Category Archives: Gourmet

Ever had a burger in a former streetcar station? Get it at the Helvti Diner

Burgers are their business. And their business provides a quality and taste I haven’t encountered elsewhere, even in the USA.
The Helvti Diner, open since October 2011, is definitely the best burger place I’ve ever put foot in.

A diner you say? Well, this may not be the diner that comes to mind when thinking of an American movie or what you may have experienced in real life. This diner does not have greasy tables, cold tile floors, or booths’ that you don’t want to touch because they look filthy. No, this diner is, as my husband would say, the luxury Swiss version of an American diner.

Every time I visit the Helvti I receive a friendly greeting, especially from the general manager Armon. The authentic music they play makes the wait for a table pass quickly (times can vary depending on the day and time). Be warned that on the weekends you have almost no chance to quickly get a table as a walk in so reserve in advance if possible. If you do have to wait, rest assured that when your table is free the experience is worth every minute.

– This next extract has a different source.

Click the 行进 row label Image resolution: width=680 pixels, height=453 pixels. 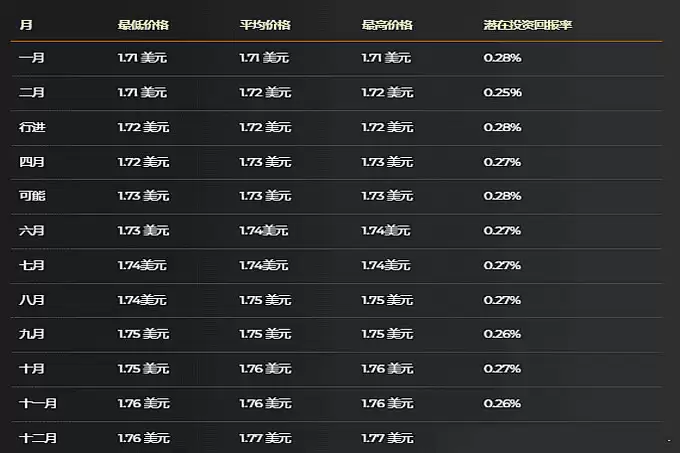[x=31, y=128]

The Helvti doesn’t pretend to be a “serve all types of food” place, which I like a lot. Their slogan “Burgers are our Business” pretty much says it all. You will not find any “foo foo” or “wannabe” dishes on the menu. What you will find are burgers, fries, side salads, milkshakes, and deserts. There are a few options for vegetarians, but really, you come for the meat not the greens.

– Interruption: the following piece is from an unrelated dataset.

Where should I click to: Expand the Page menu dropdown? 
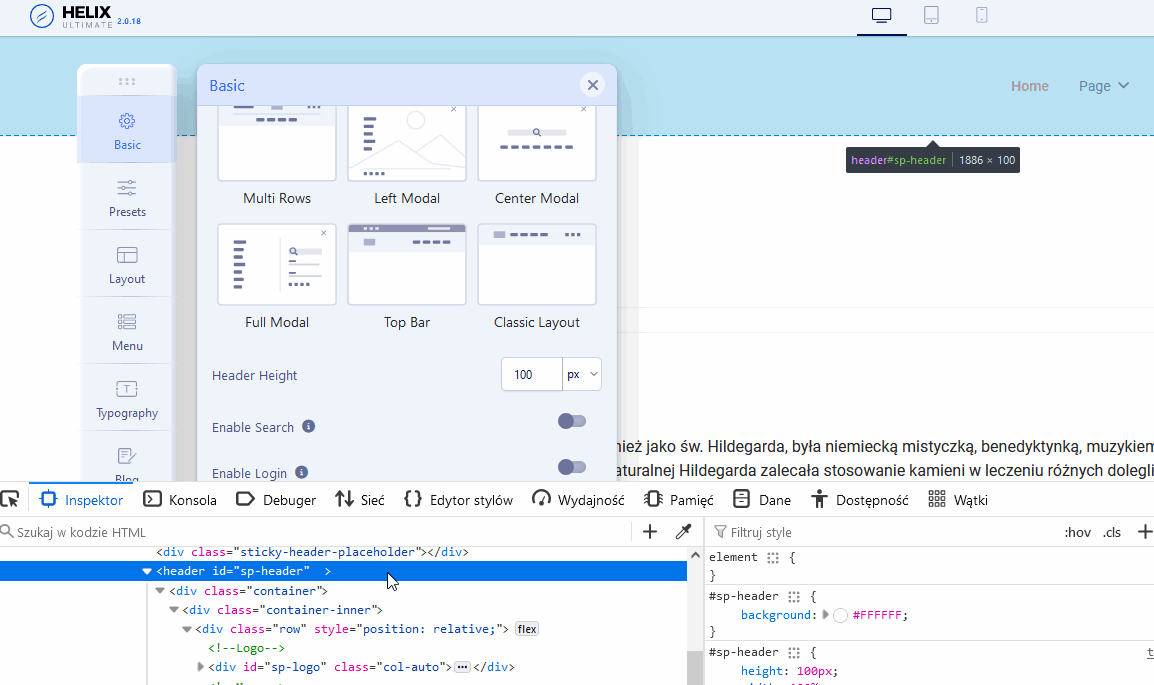(1104, 86)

With luxury burgers also come luxury prices. But once you taste this special burger developed by Françoise Wicki (chef of the Restaurant Helvetia across the road) you will find that it is worth every Rappen (Swiss cent). The Swiss Prime Burger is declared to be 100% Swiss Veal. The classic burger is 100% Swiss Angus Beef, while the Helvti Diner special is made of 100% Wagyu Beef. The Wagyu is supposed to have a more aromatic taste, although I am not sure I would be able to tell the difference. The meat mixtures do not contain any further additives, as often used in other burger places, such as pork meat, eggs or simply fat. A quarter pounder (170g) burger costs between 17.50 CHF (Swiss Prime Burger) and 32.50 CHF (Wagyu Burger) each served with coleslaw, lettuce, tomato, onion and pickles. If you feel very adventurous, you can even go for the double quarter pounder (2x170g). Just keep in mind that the double is a lot of meat to eat. I once shared a table with three guys who ordered the doubles only to watch them go pale when they were served (which made me laugh to no end).

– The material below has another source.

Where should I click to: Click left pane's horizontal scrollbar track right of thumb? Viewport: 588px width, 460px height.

The burgers come with a homemade sauce of chili, spicy BBQ, cocktail, hot’n’spicy tomato, curry or garlic mayonnaise. I prefer the garlic mayonnaise over the others, especially the hot’n’spicy which was too sweet for my taste buds. You can further “pimp your burger” with cheese (choice of original cheddar, Swiss alpine, and blue), Swiss bacon, fried egg or my personal favorite “holy moly! guacamole” for an extra change between 2.50 and 4.00 CHF. I often order more than I can actually eat. My usual is the Swiss Prime or the Classic Burger with a side of French Fries (extra 4.50 CHF) topped with cheddar, bacon and the holy moly! guacamole. Add a nice cold Amboss blond draft and I am as happy as can be!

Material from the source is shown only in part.